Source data
- Opening Delimiter -

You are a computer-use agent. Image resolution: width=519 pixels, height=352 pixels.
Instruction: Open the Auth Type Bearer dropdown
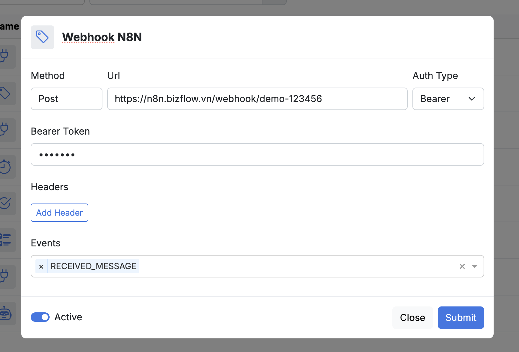coord(448,99)
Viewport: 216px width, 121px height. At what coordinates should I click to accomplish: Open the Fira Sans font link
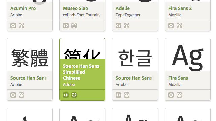pyautogui.click(x=178, y=78)
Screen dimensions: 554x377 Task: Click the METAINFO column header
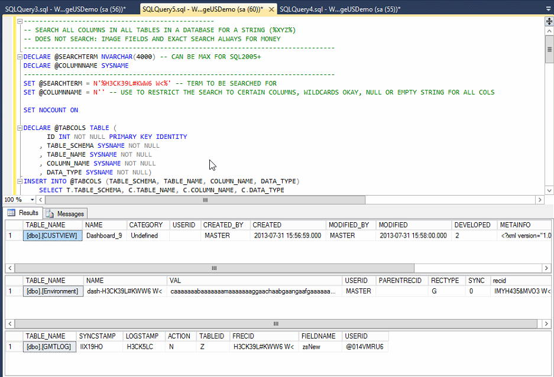[x=515, y=225]
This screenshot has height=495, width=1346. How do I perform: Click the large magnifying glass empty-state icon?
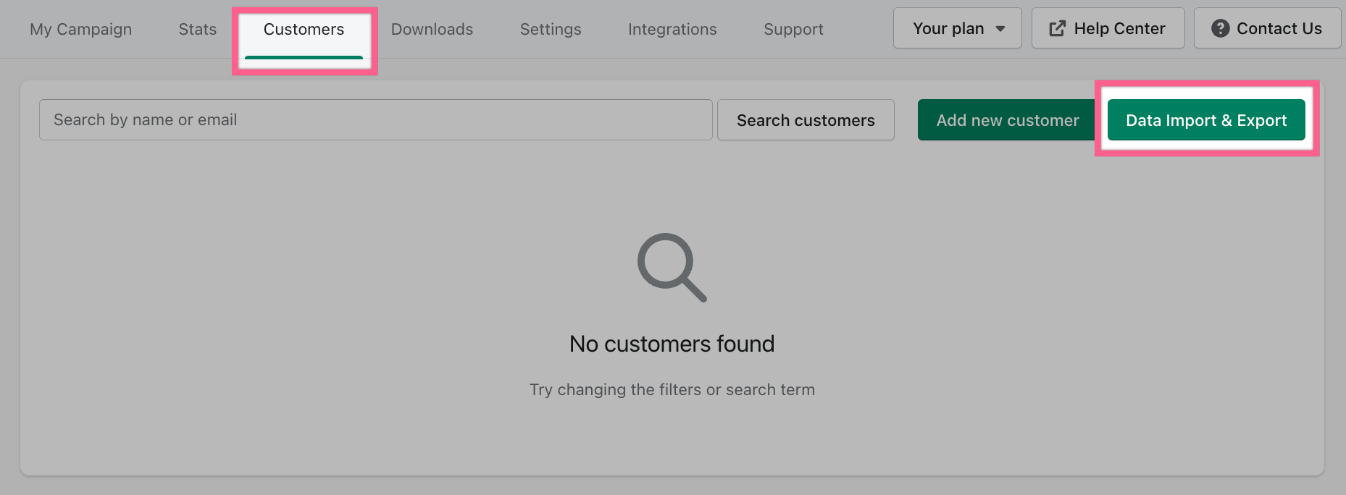coord(672,267)
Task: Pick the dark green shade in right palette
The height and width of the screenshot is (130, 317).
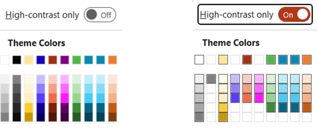Action: (x=271, y=108)
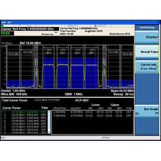
Task: Click the IF Gain Low indicator icon
Action: click(56, 32)
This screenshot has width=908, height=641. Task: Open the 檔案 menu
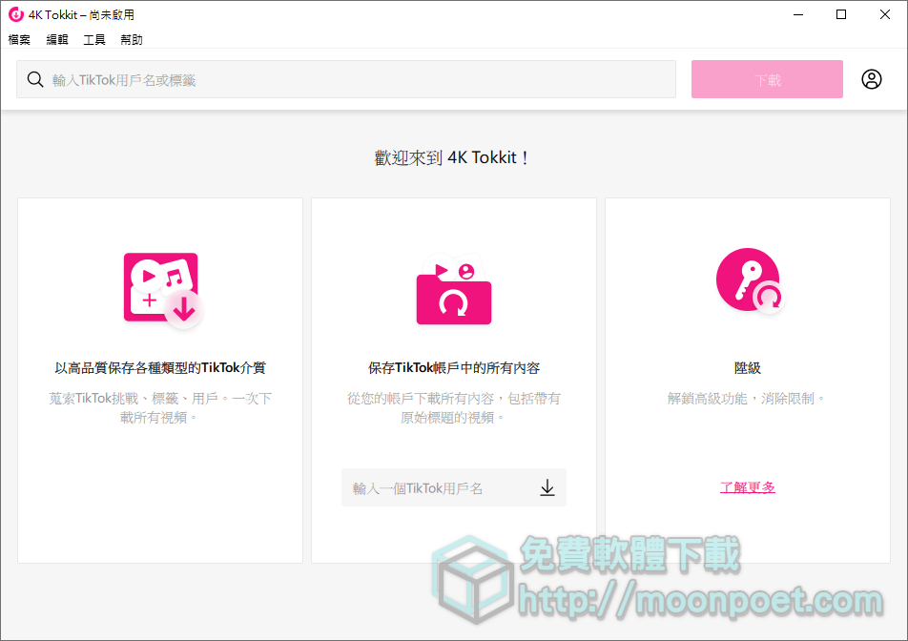point(19,40)
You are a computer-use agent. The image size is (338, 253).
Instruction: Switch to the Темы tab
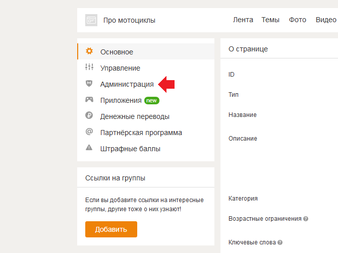(x=270, y=20)
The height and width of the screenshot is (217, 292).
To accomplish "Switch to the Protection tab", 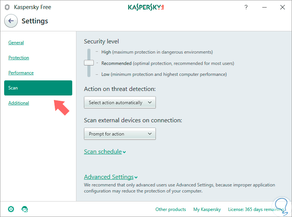I will (19, 58).
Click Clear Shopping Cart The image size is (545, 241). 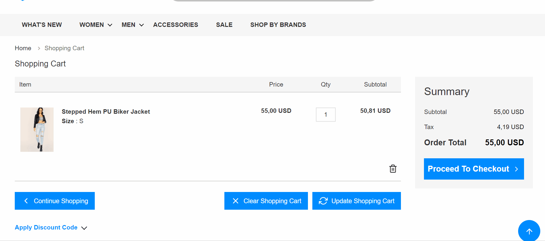click(266, 201)
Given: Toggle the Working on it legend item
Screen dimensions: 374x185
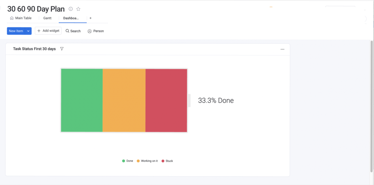Looking at the screenshot, I should pyautogui.click(x=147, y=161).
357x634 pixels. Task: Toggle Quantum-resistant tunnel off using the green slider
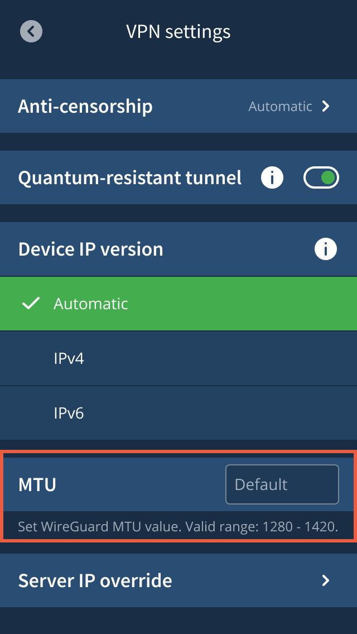[321, 177]
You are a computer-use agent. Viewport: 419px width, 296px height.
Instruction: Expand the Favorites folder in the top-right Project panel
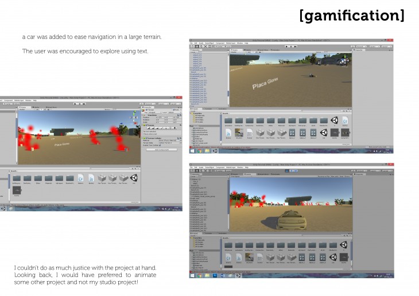click(192, 113)
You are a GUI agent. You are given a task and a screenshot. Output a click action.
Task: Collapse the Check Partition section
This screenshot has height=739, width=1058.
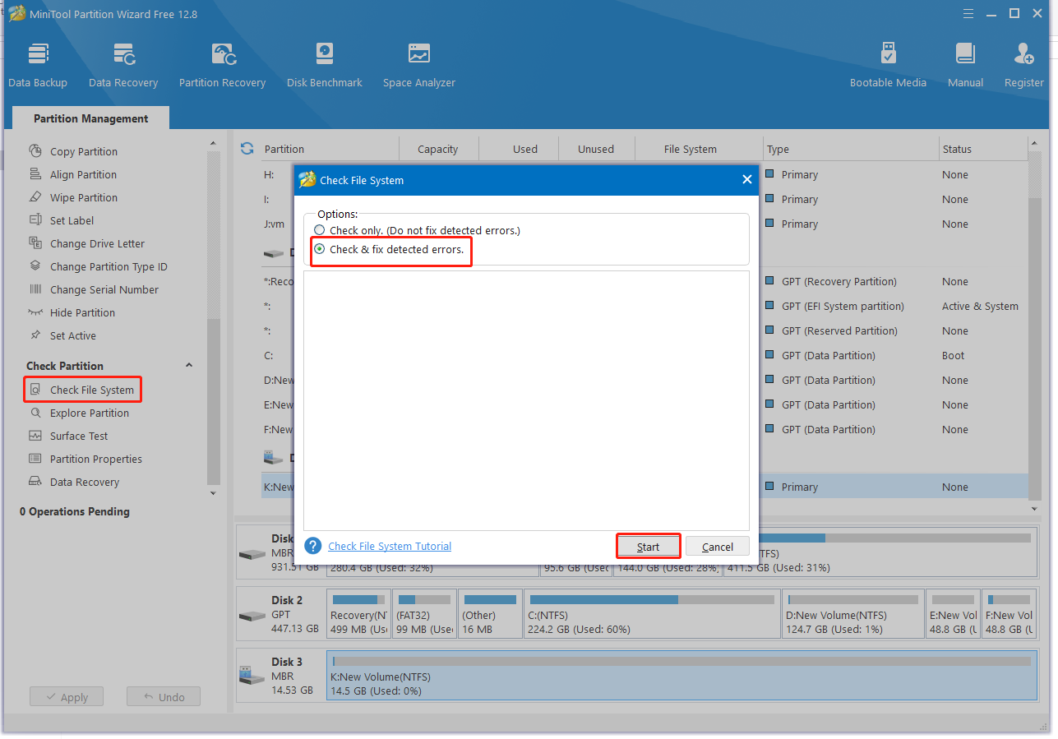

- Closing Delimiter -

TASK STATEMENT
If a line in the entries contains "agent", copy it.

COMPLETED EXERCISE
You are a computer-use agent. Image resolution: width=519 pixels, height=352 pixels.
You are a computer-use agent. The image size is (338, 253).
You are a computer-use agent. Viewport: 419px width, 296px height.
You are a GUI agent. You are given a task and a screenshot. Output a click action.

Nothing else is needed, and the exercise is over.